Wednesday I was worthless. The TV was on all day again. TV has become a rare thing in our house. Who has the time for it? Having it on so long was weird. I watched Kerry concede and thought he was very gracious. In ways it seemed to me his best speech yet, and I mean that as a compliment. John Edwards said "You don't work 18 hour days doing this unless you love your country." He is right. I know the Kerrys and Edwards love this country and I admire them for that.
I watched Bush and Cheney give their victory speeches. W looked tired and so relieved. I thought his speech was confident but not arrogant. He truly does want to make America safer and stronger. As much as I love Bush, I'll confide that Cheney is not my favorite. He is too stiff and too business like. But I trust George knows what he needs in a VP and he says Cheney is it. So be it.
Wednesday night the election results finally started to sink in. I have prayed and thought about this election for two years, so afraid of what would happen. I can scarcely believe that it is really over. Such relief. I was really tempted to wear my Bush shirt, but that seems a bit insensitive to the democrats, so I'll refrain for a while.
PUKE
Thursday Rhett woke up clear eyed again. "Yippee!" I thought, " It's Mothers Day Out!" I am in charge of the decor for the teacher appreciation luncheon next Thursday and I really needed to get to school and work. I had every minute of my five hours planned out. All was going to plan. Alain dropped McKenna off. Then in the midst of breakfast, Rhett puked. Really puked. Turned white as a sheet, and kept puking. Alain came and got McKenna. I called off the decorating work day. I am embarrassed that my first thought was not "Poor Rhett!" My first thought was "Not again! I needed to do stuff today."
But that all melted away as my little boy bravely ran to make it to the rest room and asked me to hold his hand. He is three and practically potty trained, but really, he is still just a babe! I found my self almost grateful for the reminder of what my purpose in life is right now... These kids. God gave me these precious little kids of his to raise. What a privilege.... pink eye, puke, and all!
and a little PLOG
Father God thank you for my life! Thank you for blessing me with my husband and children. Thank you for the privilege of staying home. Thank you for letting me live in a country where leaders are elected peacefully. Please let the disappointment, despair and division in our country turn us toward a more positive tomorrow. Thank you for this outlet of blogging and the many friends that I have met along the way. Father God you always provide. You are always right. You are always in control. You always love us. Thank you, Thank you!
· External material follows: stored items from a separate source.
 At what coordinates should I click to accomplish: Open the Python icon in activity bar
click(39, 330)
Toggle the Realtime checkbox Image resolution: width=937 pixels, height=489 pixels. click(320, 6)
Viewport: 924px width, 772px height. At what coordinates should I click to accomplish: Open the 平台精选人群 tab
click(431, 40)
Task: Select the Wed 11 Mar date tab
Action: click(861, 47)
Thursday, November 04, 2004
Pictures, Pee, & Parties
Motherhood is sometimes a roller coaster of experiences and emotion. This weeks ride seemed to have a "P" theme. It started last Friday night.
PICTURES
After posting the traditional Kolby and Rhett Halloween pictures last week I realized it was time for the yearly pilgrimage to Sears Photo studio. I called and managed to land the last appointment of the weekend, Friday night at 7:30pm. Not ideal grant it, but I thought it would be a "fun family Friday" type thing to do. So I got the kids all ready, Rob came home at 7 and we were off. Arriving 15 minutes early is usually a good thing. Not so this night. Stomachs growling, the dreaded "whine" monster reared his ugly head as we sat waiting for our turn in the studio. Sippy cups of apple juice and smarties seemed to keep all at bay. Finally at 8:15, Kolby and Rhett got to strike a pose in front of the camera...
PEE
At about 8:17 the photographer finally had them positioned. Rhett was in the "All American football squat" with one knee on the ground and one knee in front and Kolby in the classic hands on waist with pompoms stance. They looked adorable. All was well. But before the lady could punch her "magic flash button" Rhett's sweet smile contorted into a nervous grimace.
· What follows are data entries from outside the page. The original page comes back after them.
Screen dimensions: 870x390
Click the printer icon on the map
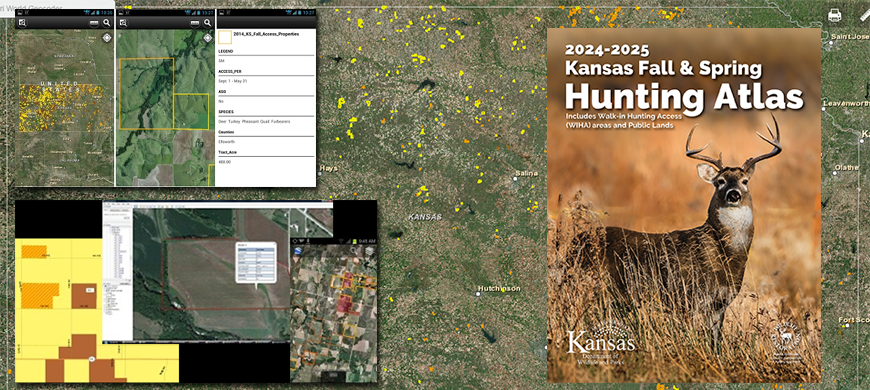tap(834, 15)
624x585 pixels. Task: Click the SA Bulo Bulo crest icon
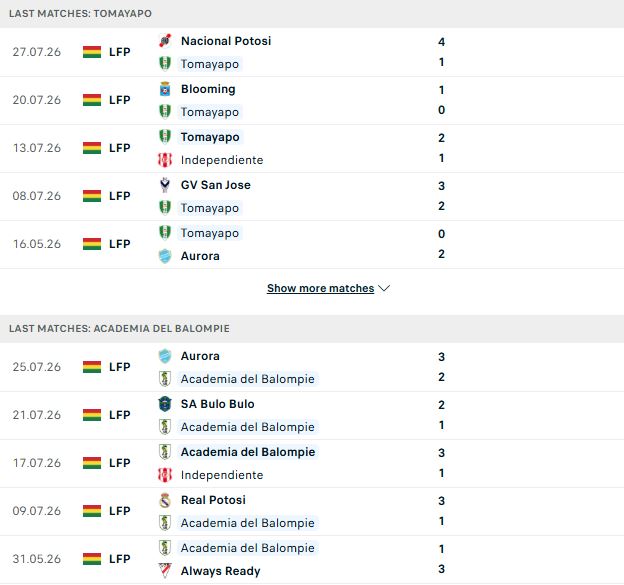[165, 404]
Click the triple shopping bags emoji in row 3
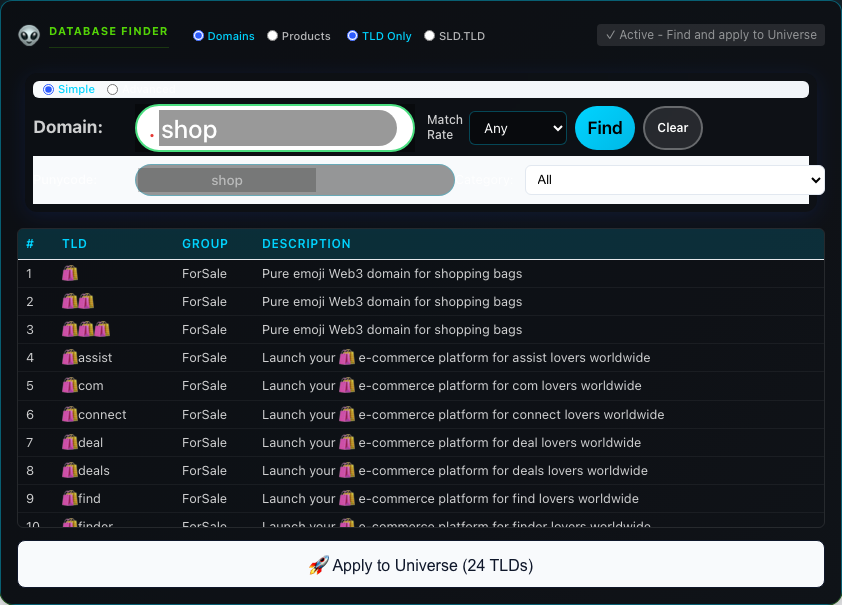The height and width of the screenshot is (605, 842). pos(86,329)
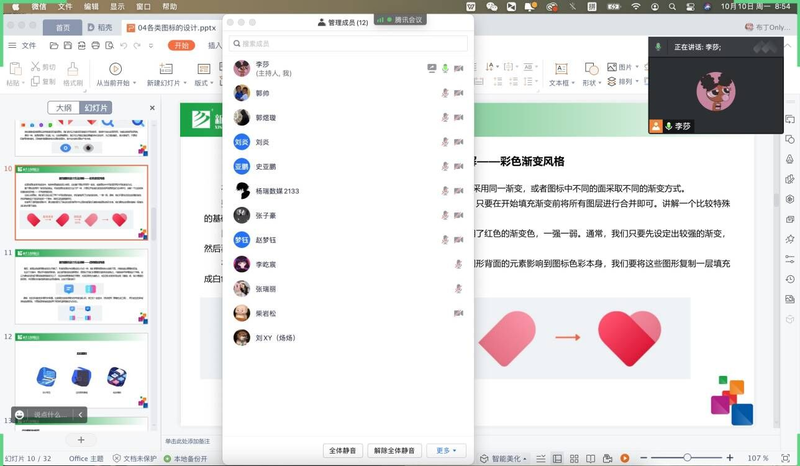800x466 pixels.
Task: Click 刘炎's camera icon in member list
Action: (458, 142)
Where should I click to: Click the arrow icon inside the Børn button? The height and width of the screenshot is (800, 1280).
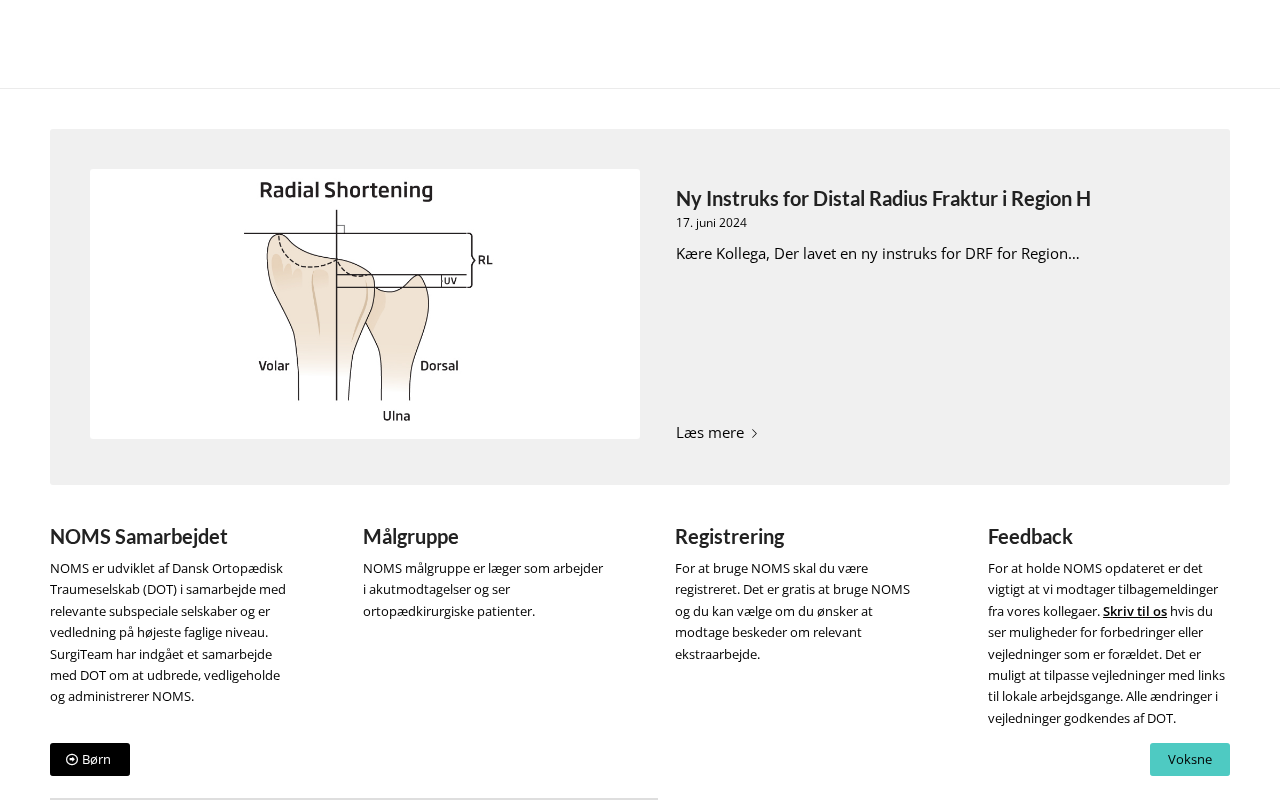click(72, 760)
"Smile Rhett, say cheese" Rhett started to cry... Rob and I were puzzled, he was doing so well. Then I saw it. I almost laughed and cried at the same time. A small yellow puddle was pooling on the black (thankfully plastic) backdrop beneath Rhetts knee. I had forgotten that he was in big boys! The apple juice that soothed the whine monster was too much.
It took 20 minutes to clean up and go buy some spiderman underoos in the boys department. It took another 20 to convince Rhett to smile and get his picture taken, despite his soggy costume. We didn't get out of there until 9:15. But look back to last Friday to see the pictures. They actually turned out pretty cute. Instead of the promised Chucky Cheese, me drove through Mickey D's and went home for bubble bath and games. (I was amazed that we got away with that!)
PARTY
Sunday morning Rob, my Uncle, cousin, and two cousin-in-laws left before sun up for Big D. They had their own tail gate party out in the parking lot with a portable grill, sausage,tortillas and Dr Pepper before heading into that aging shrine to all things Cowboy, known as Texas Stadium. The tickets were a present from my aunt to all the guys for their birthdays, and October 31 is my uncles actual birthday. A great time was had by all as the Cowboys won. I must say I missed having "Daddy" around for church, but I love that these guys have developed such a close bond and friendship. Thanks T-sue for giving the guys such a great time together. What a perfect present!
PARTY II
The guys returned just in time for trick-or-treating. For my uncles birthday my whole family ( 14 adults and 6 kids) met at our house fora post trickor treat Spaghetti birthday dinner. It was so fun. The kids had a great time collecting candy from the neighbors and we all enjoyed passing out candy. Earlier the kids and I put orange streamers in the trees and set carved pumpkins out all along our circle drive. It was a beautiful night. Six or seven of us ended up sitting out on the drive with the kids in lawn chairs as a steady parade of trick or treaters streamed by from 6 to 7:30. We have a fun neighborhood for the most part. Down the street two retired couples filled their yards with giant blow up ghost and blared kid friendly Halloween music. It was like a street carnival. SO FUN!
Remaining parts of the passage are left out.